Student: And we don’t know who told that story.
[Laughter]
Ken: But there are similar stories from many other traditions. My favorite is…they had a lot of fighting in Japan at various ages. And one time a Zen monastery was overrun, and a soldier there was about to cut, slash the master. And the master looked at him and said, “Like a flash of lightning your sword moves with the spring breeze.” [Laughter] The soldier was so terrified that this person, at the moment of his death, could make up spontaneous poetry that he dropped his sword and ran.
I mean, it doesn’t have to be quite so dramatic. Sasaki Roshi was giving a sesshin in Vancouver. This was in the late ’60s, early ’70s, and that time people weren’t being screened properly. And for one of the meditation interviews–it was Rinzai; it’s a little high pressure, with Sasaki Roshi particularly–this person came in with a knife. And Sasaki Roshi just screamed. The person was so startled at the scream that he dropped the knife, bowed, and left–ran away. Senior students rushed in, go, “What happened?” And Sasaki Roshi described what had happened. And the senior student said, “That was so brilliant!” And Sasaki Roshi looked at him and said, “Brilliant, shit! I was scared.” [Laughter]
And he was right in his fear and gave voice to it [laughter].
Okay, so this is about presence; it’s not about making things work out–that’s a very important distinction. Often, when we are present, things work out–that’s nice. But the practice is about being present–very important.
You had a question back here?
Student: Yes. To go back to something you said, about your voice. Yesterday, you talked about paying attention to your voice, and I’d like to decouple voice from dress [unclear], and also if you’re talking about volume as well as the words, you know, what you say…

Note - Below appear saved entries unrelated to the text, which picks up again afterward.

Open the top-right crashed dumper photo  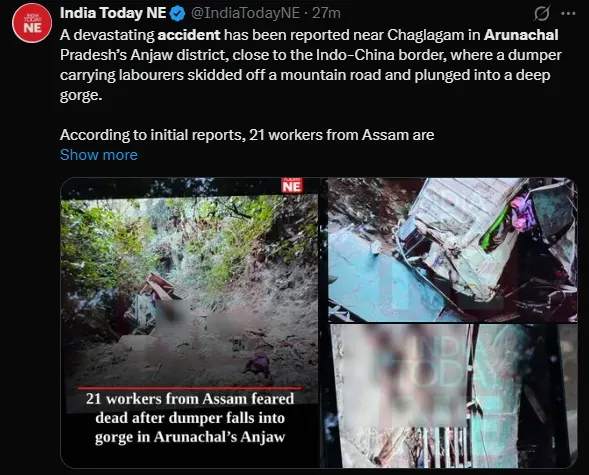tap(453, 250)
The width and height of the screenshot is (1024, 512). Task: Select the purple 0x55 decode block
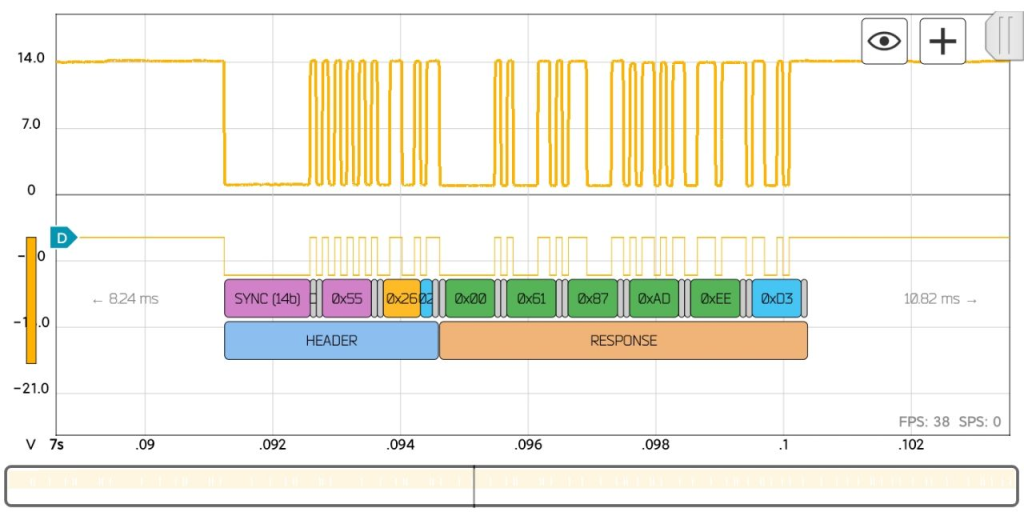coord(346,298)
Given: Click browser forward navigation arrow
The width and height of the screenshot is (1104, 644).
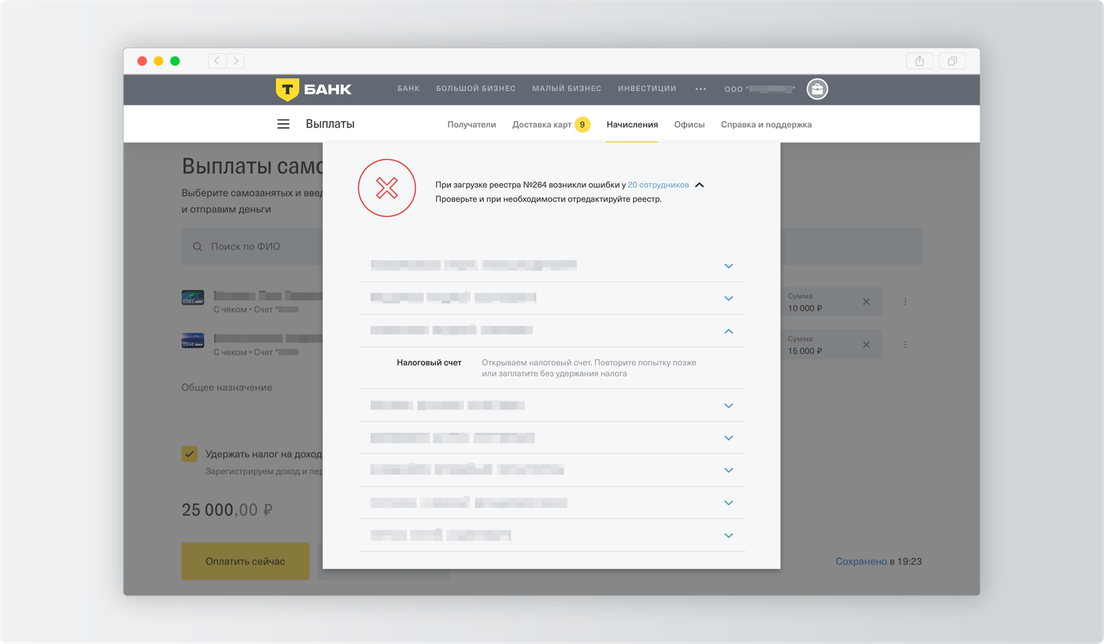Looking at the screenshot, I should click(x=236, y=61).
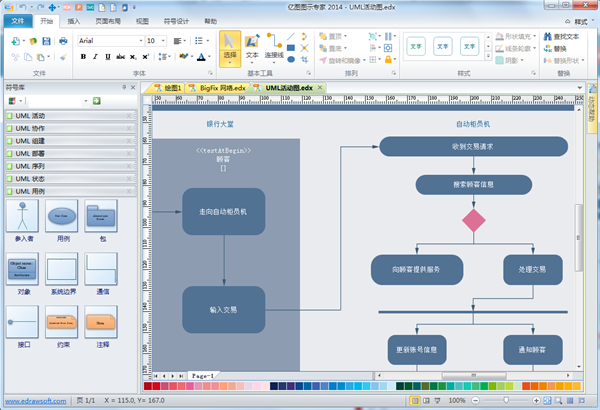Expand the UML 活动 library section
Image resolution: width=600 pixels, height=410 pixels.
pyautogui.click(x=68, y=116)
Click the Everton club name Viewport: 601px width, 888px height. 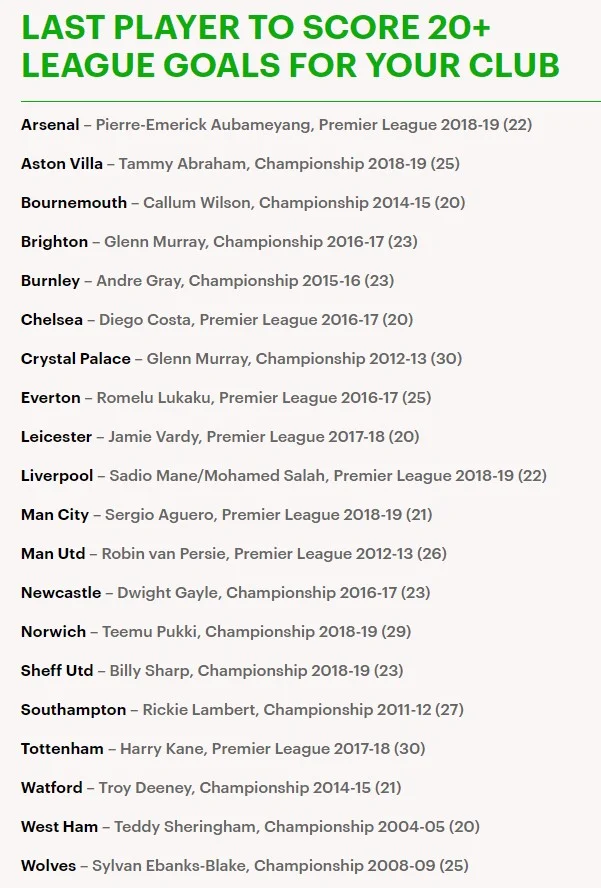(50, 398)
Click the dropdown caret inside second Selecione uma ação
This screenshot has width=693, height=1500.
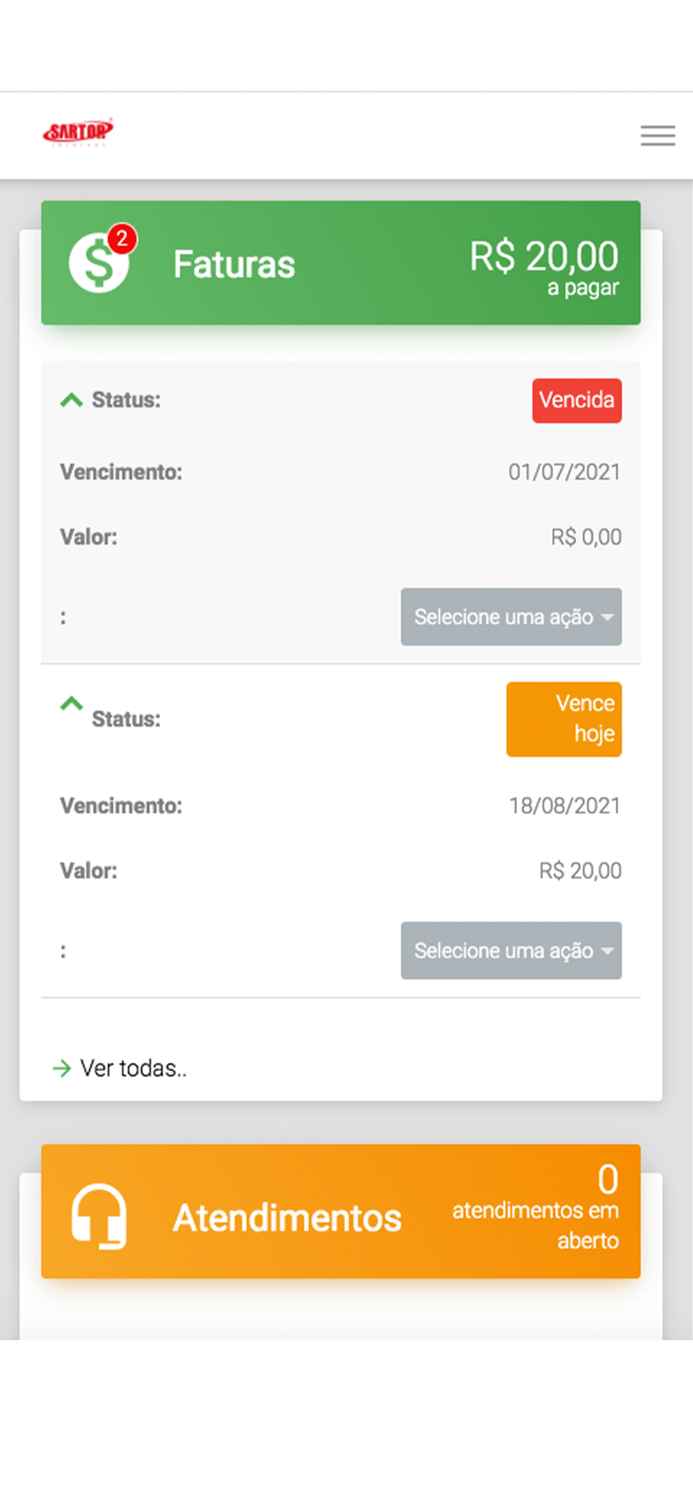pos(605,951)
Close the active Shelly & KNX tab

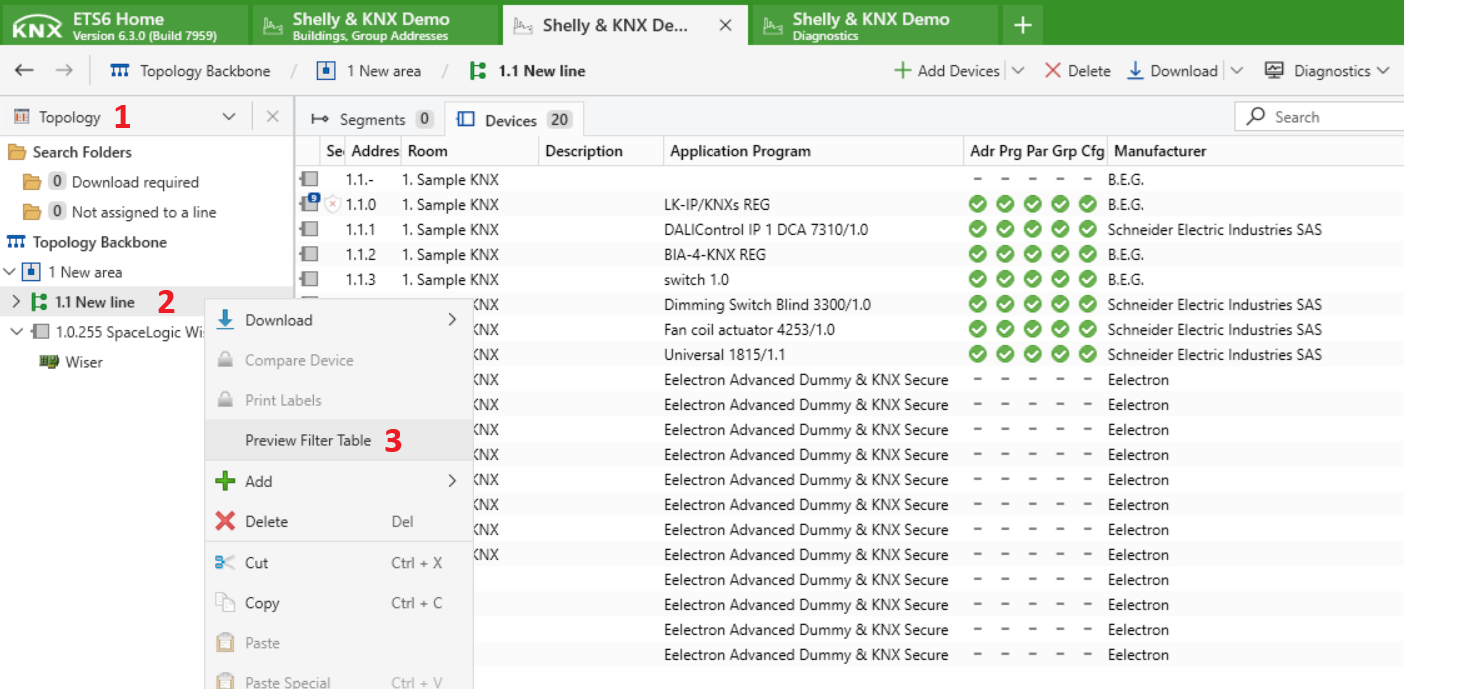(727, 26)
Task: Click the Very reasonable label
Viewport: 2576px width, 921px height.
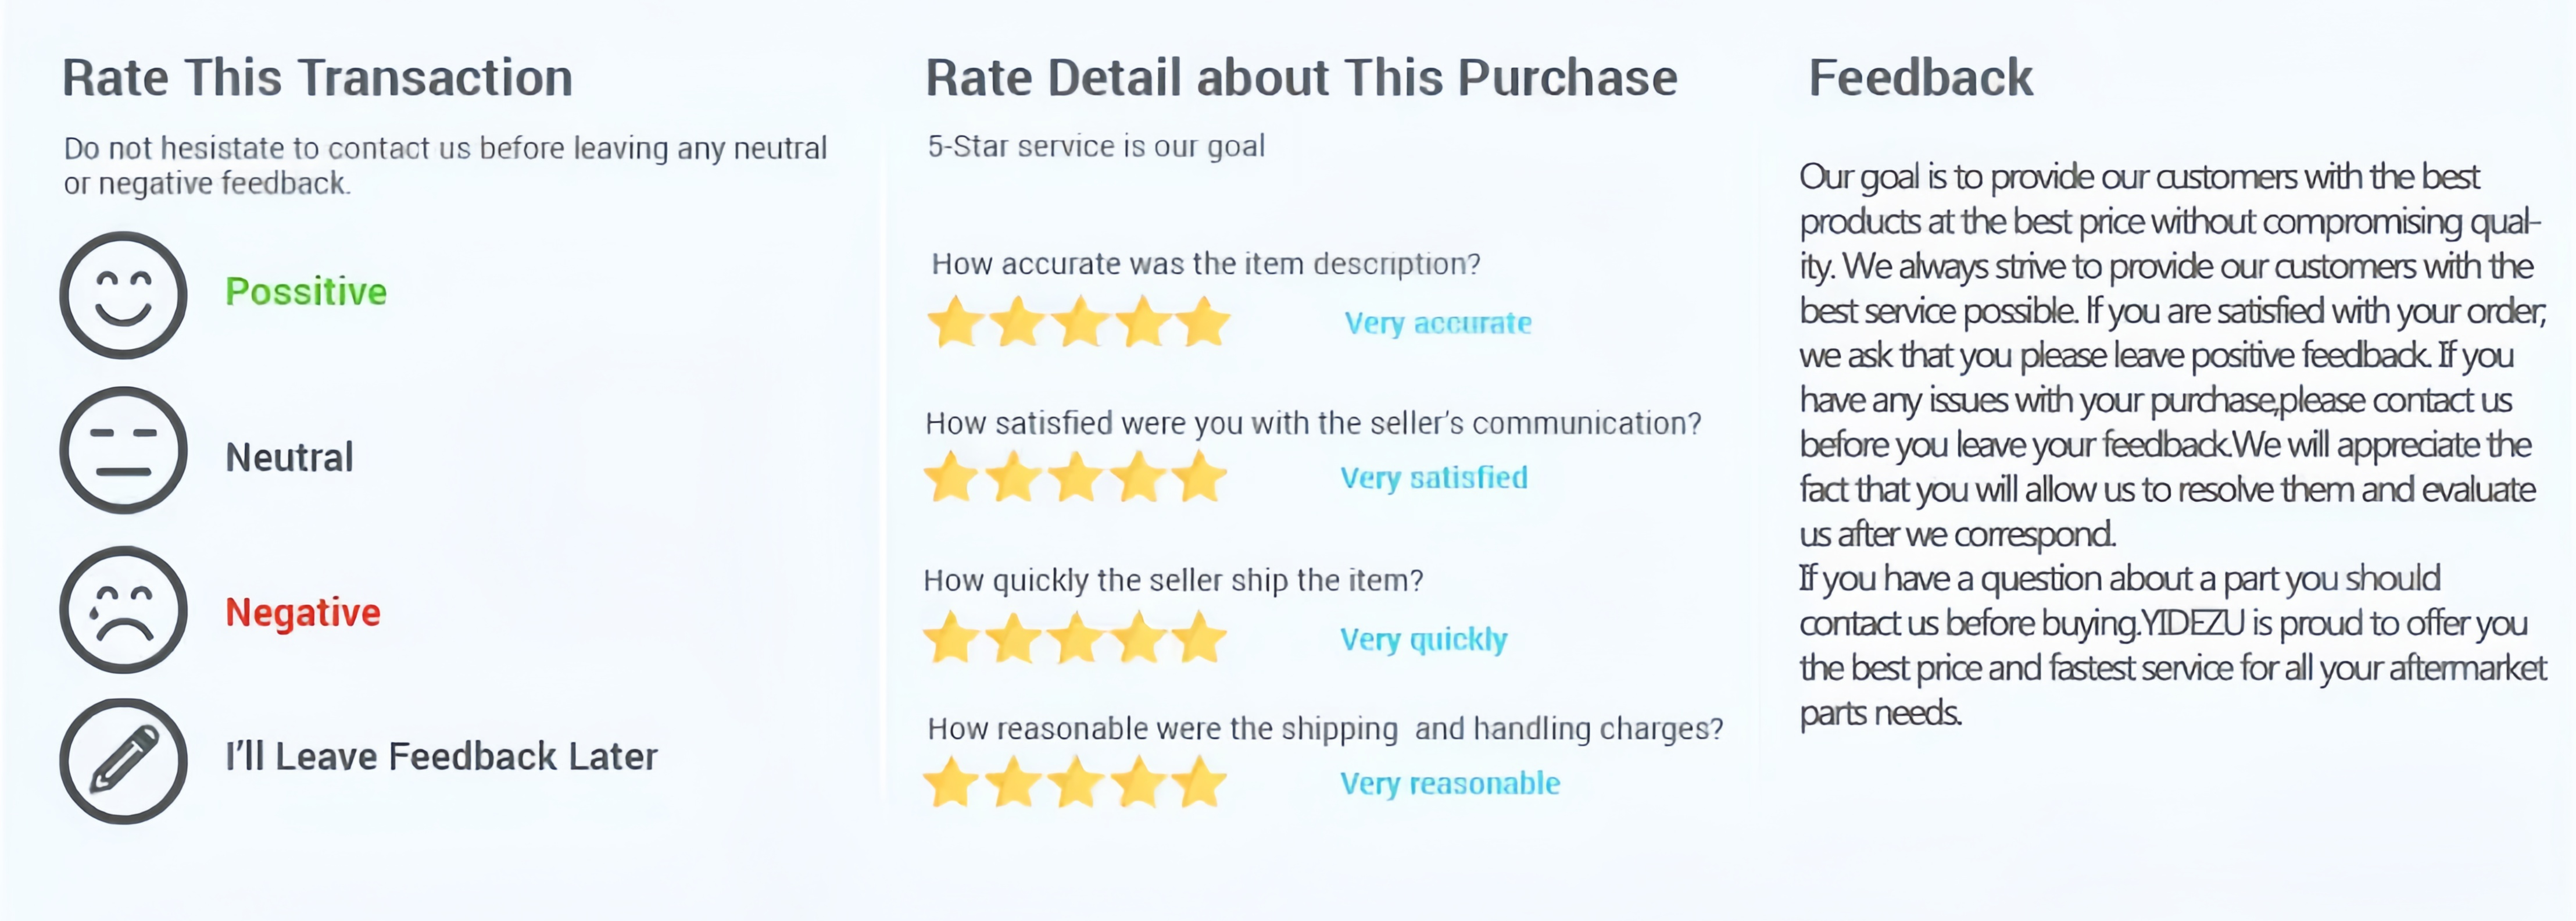Action: 1450,783
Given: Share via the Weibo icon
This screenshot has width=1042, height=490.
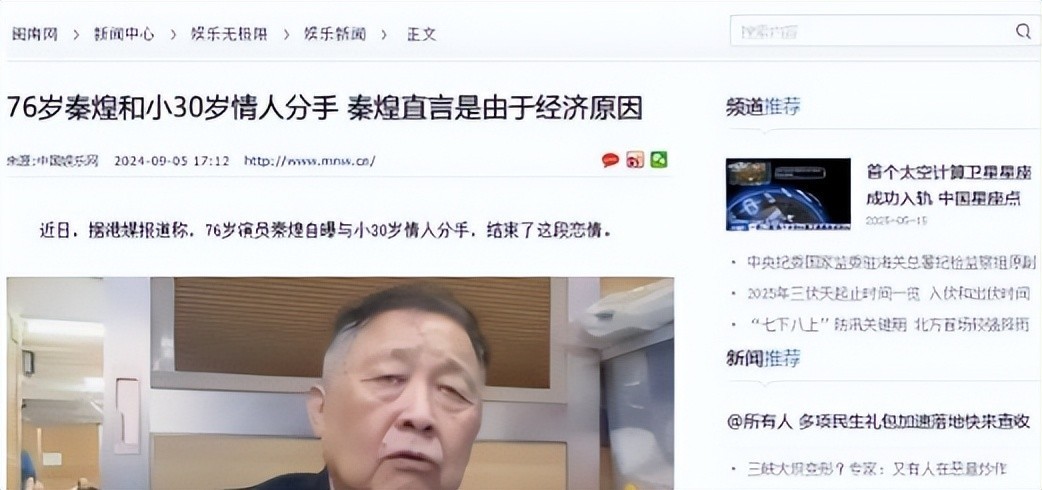Looking at the screenshot, I should pyautogui.click(x=635, y=160).
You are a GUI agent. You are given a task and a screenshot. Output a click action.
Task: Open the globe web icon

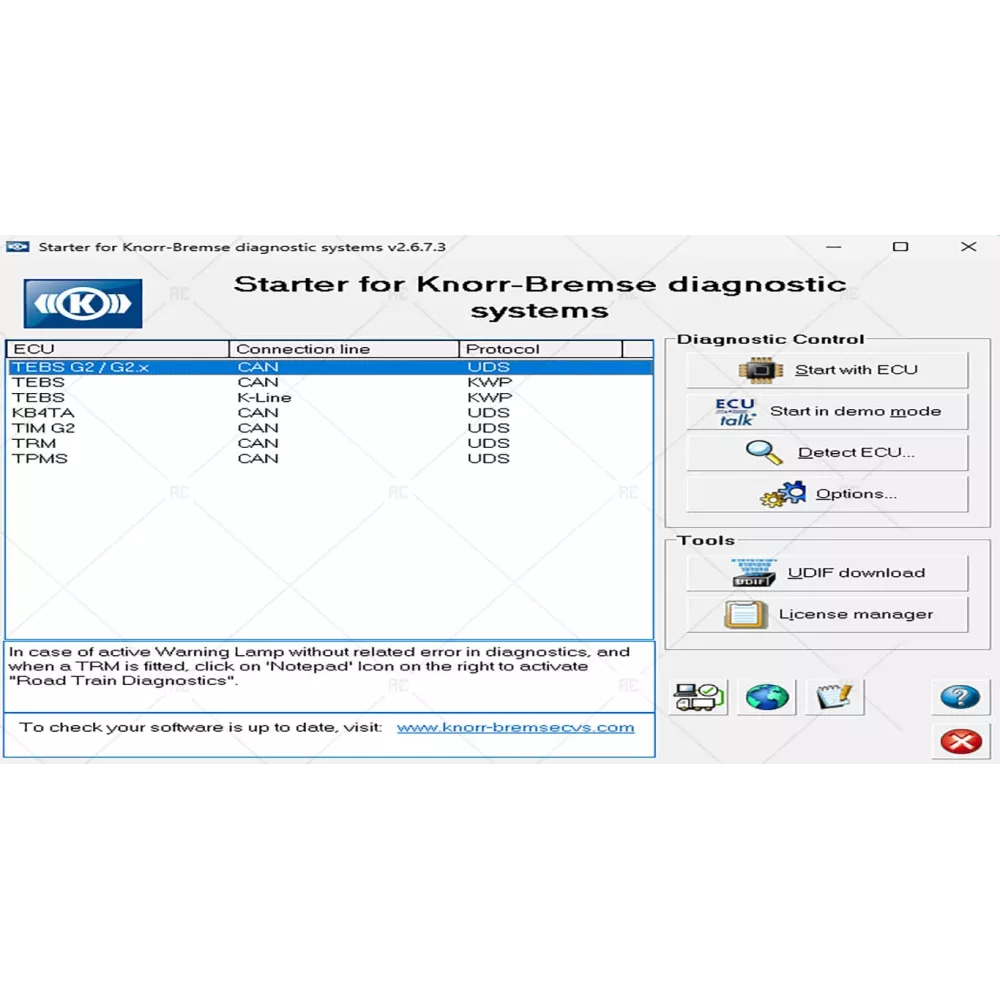767,697
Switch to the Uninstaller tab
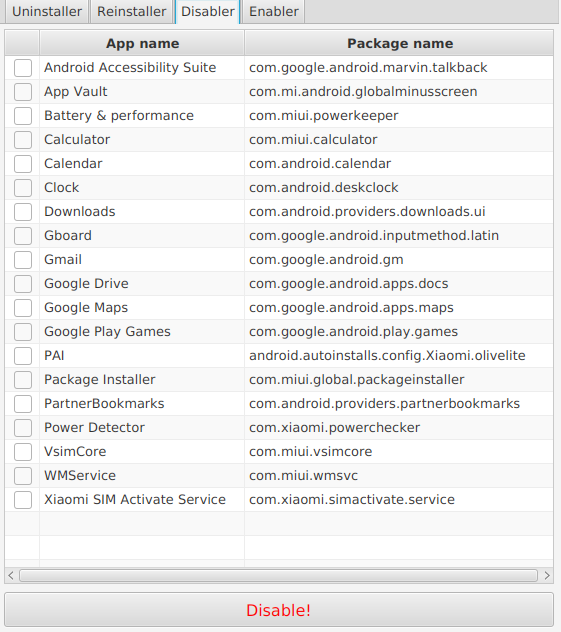The image size is (561, 632). (47, 12)
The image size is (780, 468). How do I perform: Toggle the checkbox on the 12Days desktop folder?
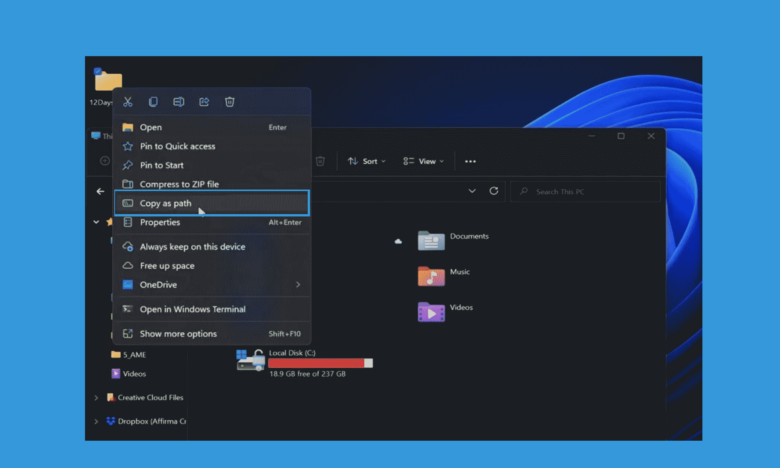tap(99, 72)
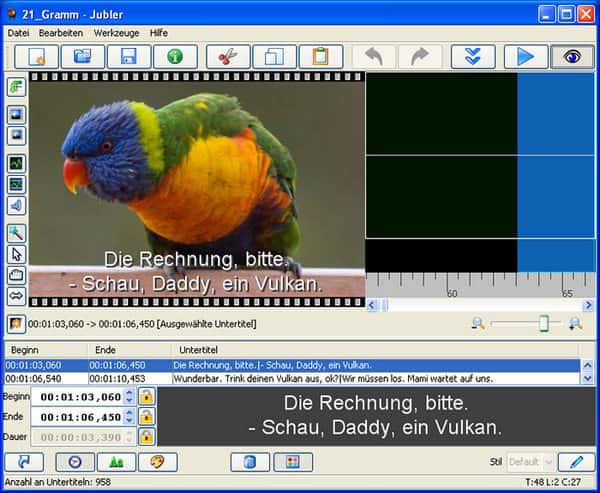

Ken: When you listen to the sound of your own voice when you speak, you hear everything. You hear the volume, you hear the pitch, you hear the words, you hear the content. And you’ll also hear whether it’s your voice you’re talking in, or whether it’s somebody else’s–you know, one of your teachers, one of your parents, so forth. You’ll also hear whether what you are saying matches what you are feeling, whether the tone of voice aligns emotionally or doesn’t align emotionally with what you are feeling, and so forth. You hear all of this. And by listening to the sound of your own voice, whenever there is an imbalance, you will start detecting it and automatically, quite naturally, start adjusting it. So bit by bit as you do this practice, you will speak more and more in your own voice. And what you say is what you intend to say. And you will say it the way that you intend to say it. And it all comes from just being in attention when you speak. So it’s all of that, okay?
Let’s turn to meditation. I think we just have time to do two sessions before we close at five. Right? Okay, I want you to continue the practice of the five-step process, so that you’re resting in the experience of the difficult feelings in your patterns. Now is anybody short on difficult feelings? Everybody’s got material to work with? If not I will supply you with some.